- Doe de lichten en de alarmlichten uit. Dit is om elektrische schokken of schade aan de lampen te voorkomen.
- Verwijder de lens van het achterlicht. Dit wordt meestal gedaan door de schroeven of bouten te verwijderen waarmee de lens op zijn plaats wordt gehouden.
- Zoek de lamp die moet worden vervangen.
- Druk de lamp naar binnen en draai hem tegen de klok in. De lamp moet dan uit de fitting springen.
- Plaats de nieuwe lamp in de fitting.

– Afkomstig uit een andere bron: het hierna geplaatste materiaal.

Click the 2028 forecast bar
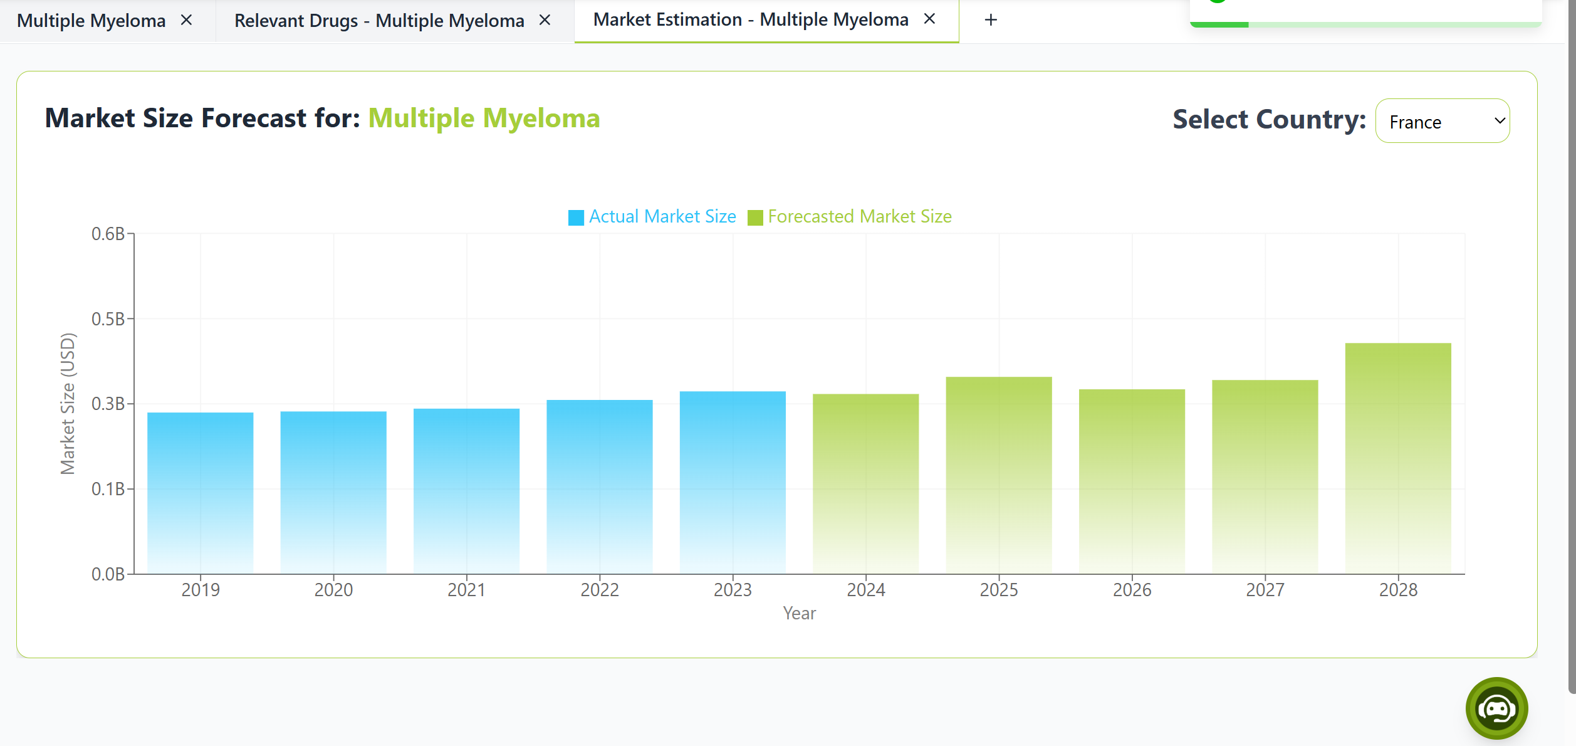 [x=1397, y=458]
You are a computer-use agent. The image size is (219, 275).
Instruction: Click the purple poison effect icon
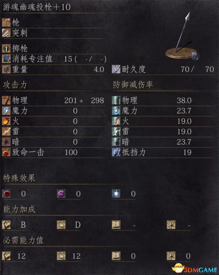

Duw hem naar binnen en draai hem met de klok mee totdat hij op zijn plaats klikt.
- Bevestig de lens van het achterlicht opnieuw. Vervang de schroeven of bouten die u eerder hebt verwijderd.
- Test het remlicht. Schakel de lichten en de alarmlichten in om er zeker van te zijn dat de nieuwe lamp werkt.
Hier zijn enkele aanvullende tips:
- Zorg ervoor dat u de juiste lamp voor uw voertuig heeft.
- Als u een halogeenlamp vervangt, raak dan het glazen deel van de lamp niet aan. Hierdoor kan de lamp voortijdig defect raken.
- Als u een LED-lamp vervangt, zorg er dan voor dat deze compatibel is met het elektrische systeem van uw voertuig.